And this is summer to me, on the first day of it: I'm walking the dog around the neighborhood early this a.m., and what should I stumble on but a baseball game. And not just any baseball game.
It's a bunch of kids in matching red caps with blue bills and a familiar white T-shirt with navy trim and a snarling wildcat on the front -- the emblem of one this city's true triumphs, Wildcat baseball.
So I stopped and watched for awhile, and it took me right back. The coach lobbing the ball in. The skinny kid in the enormous batting helmet taking a feeble swing. The tink of aluminum striking horsehide, and then the ball sailing into the blue morning sky, up and over the outstretched glove of the outfielder, patrolling his patch of grass out there like man on a three-day bender.

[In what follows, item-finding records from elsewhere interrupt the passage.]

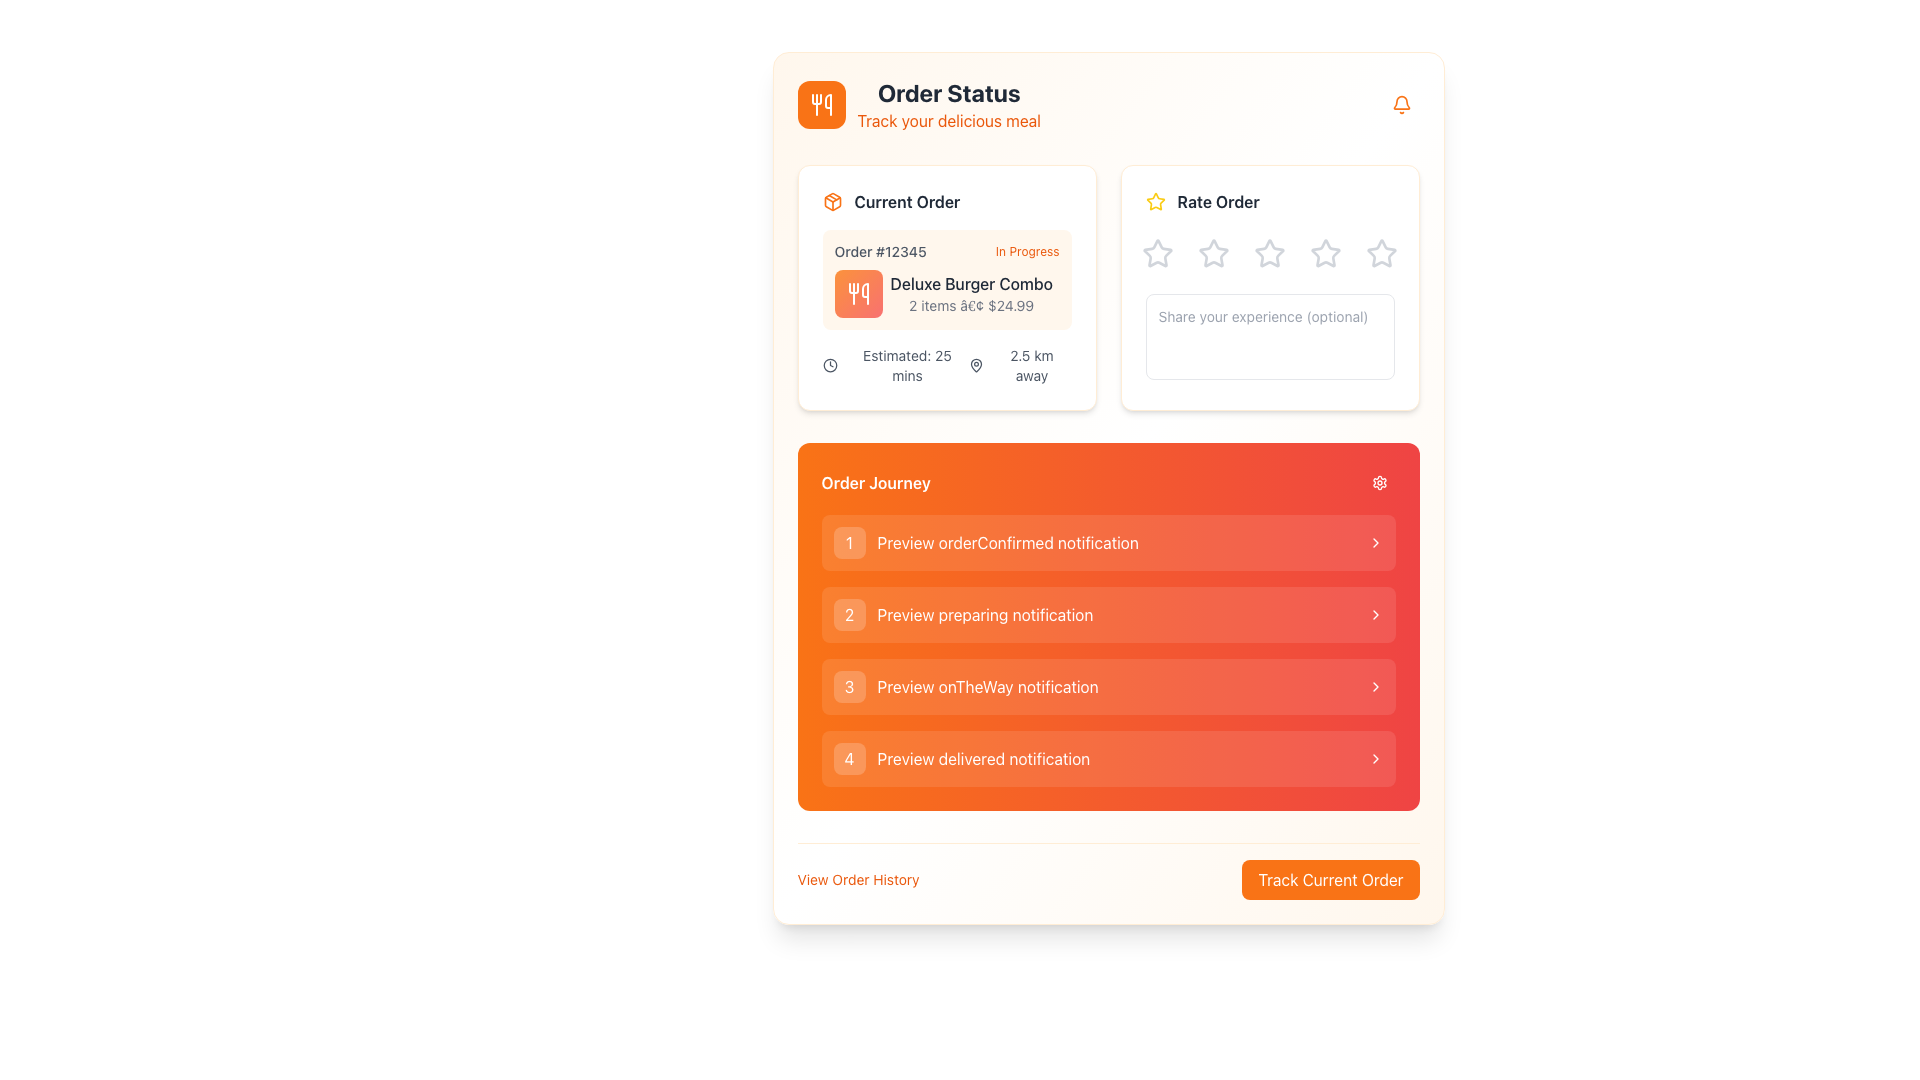  What do you see at coordinates (1157, 252) in the screenshot?
I see `the first outlined star icon in the 'Rate Order' section` at bounding box center [1157, 252].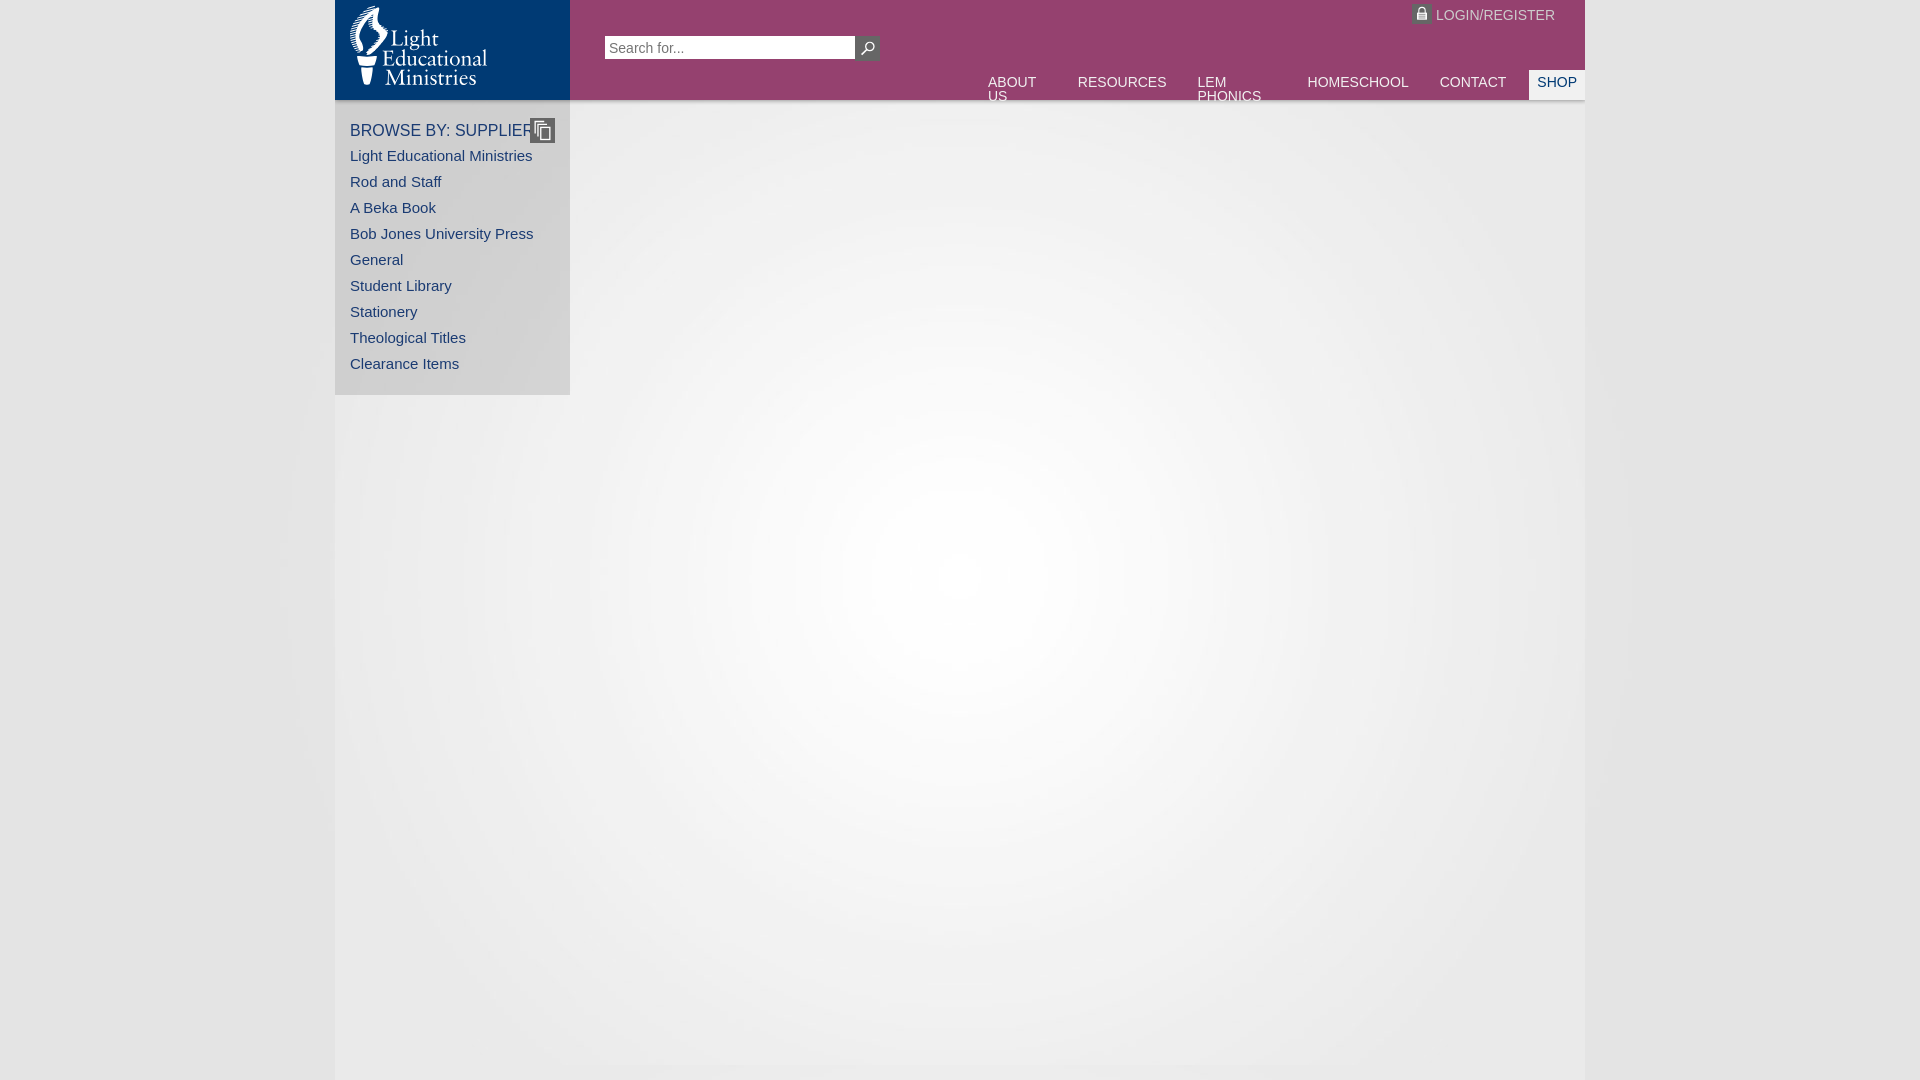  I want to click on 'SEARCH', so click(867, 47).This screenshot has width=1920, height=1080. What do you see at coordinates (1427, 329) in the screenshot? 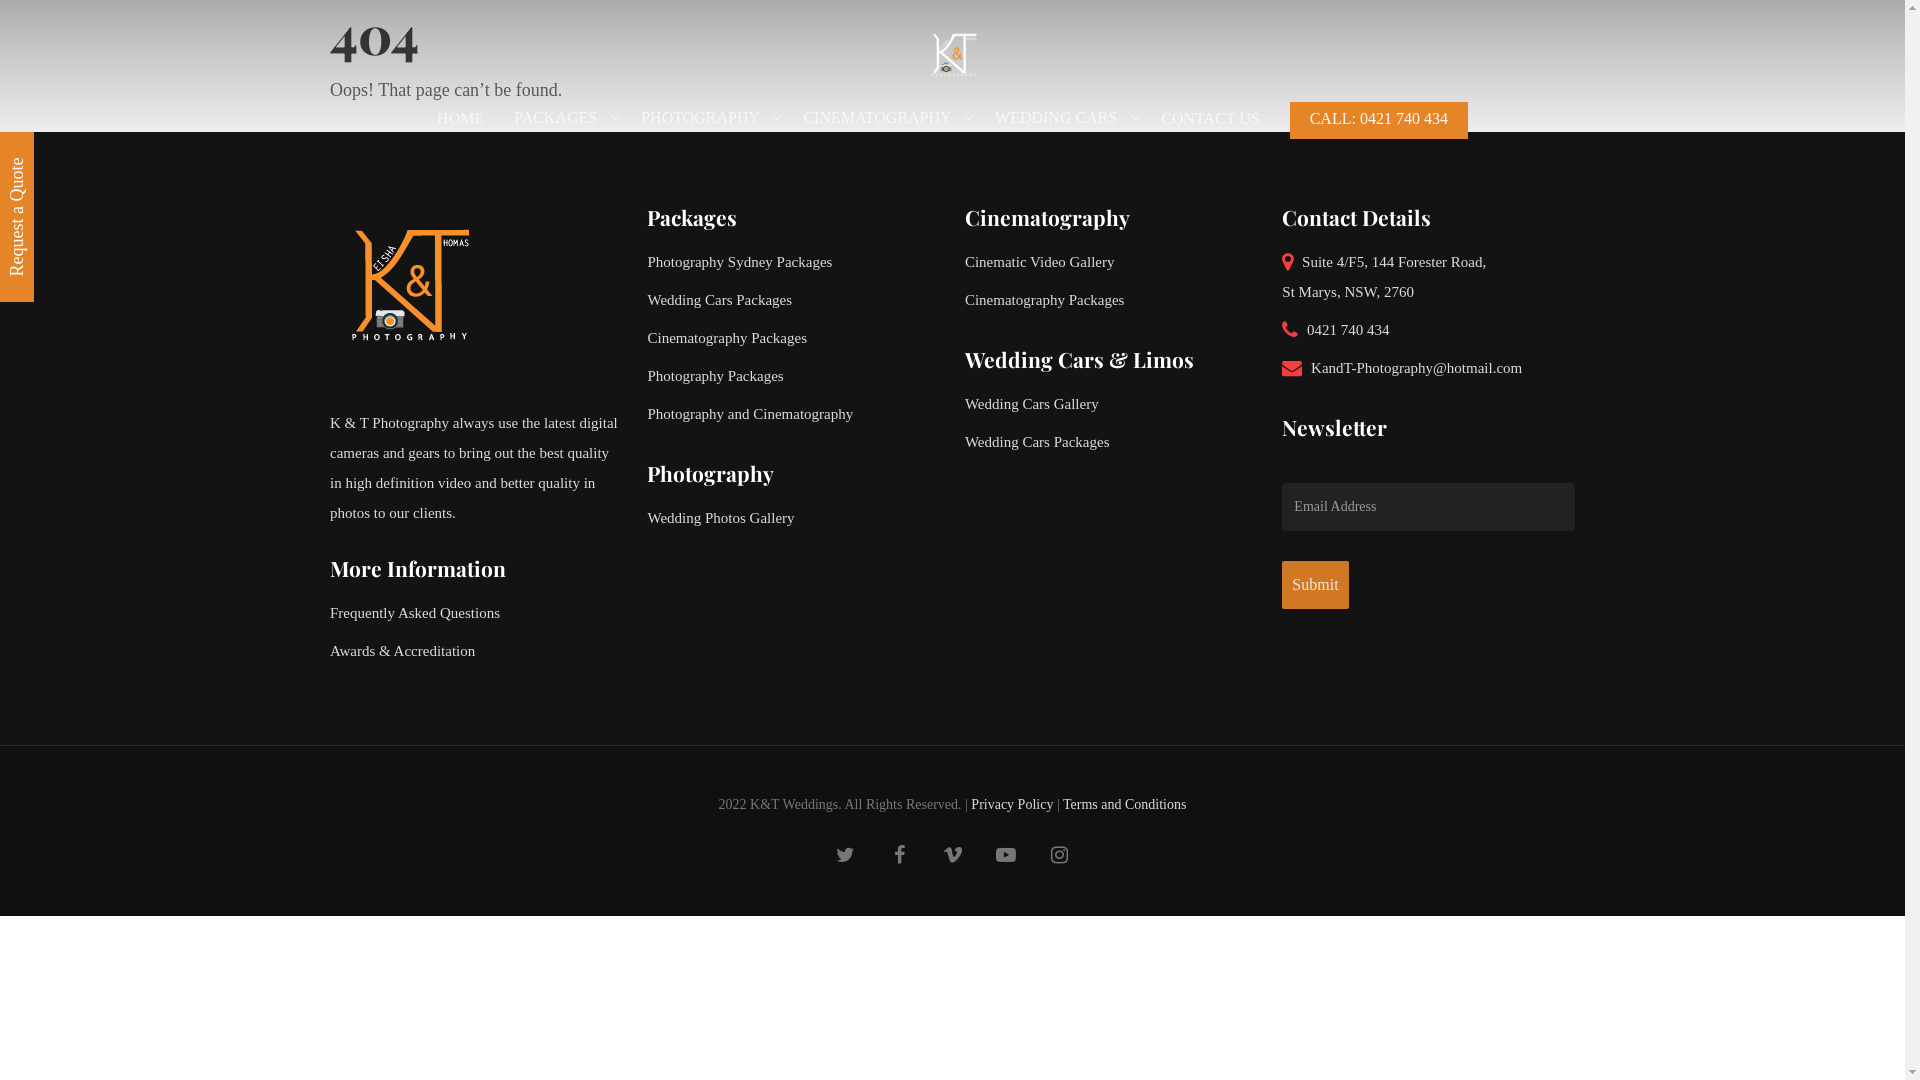
I see `'0421 740 434'` at bounding box center [1427, 329].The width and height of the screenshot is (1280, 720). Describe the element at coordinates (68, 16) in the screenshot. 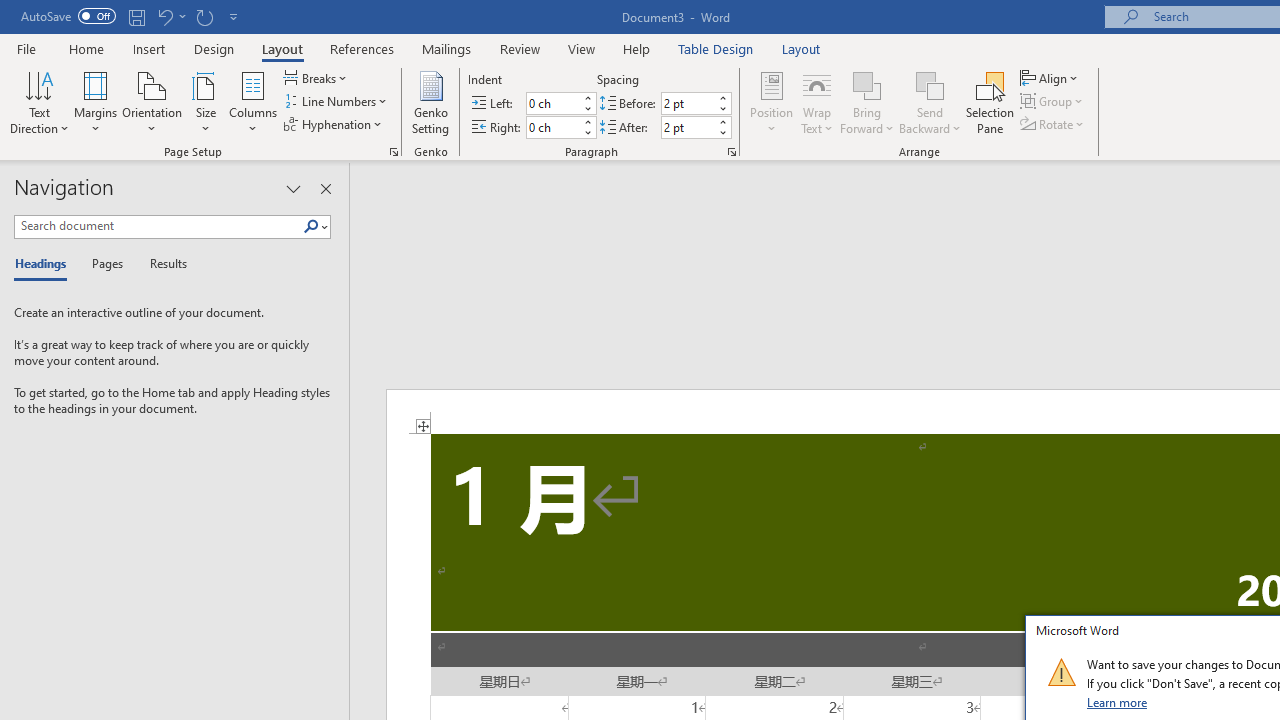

The ball dropped just beyond his glove, and the skinny kid at the plate scurried around the bases in a cartoon jumble of knocking knees and flying elbows, dropping anchor on second base.
And this was my summer, 45 or so years ago. I looked at the kid in the outfield with the faulty navigationals, and I saw myself. Whatever the direct inverse of Roberto Clemente was out there, that was me.
The next kid up popped up weakly to the third-base side, the ball corkscrewing foul. The third baseman immediately raced over and laid out in an ungainly half-gainer, the ball already hitting the grass six feet or so away from him.
He couldn't have caught it with an extension ladder and a time machine set three or four seconds in the past, but no matter: The coach who was pitching immediately bellowed "Awwright! Way to dive for that ball! That's what I like to see!", and the kid rose happily from the ground, his Wildcat T-shirt proudly christened with grass stains.
A baseball in flight, a coach's attaboy, grass stains early on a summer morning: God bless Wildcat. And thanks for the memories.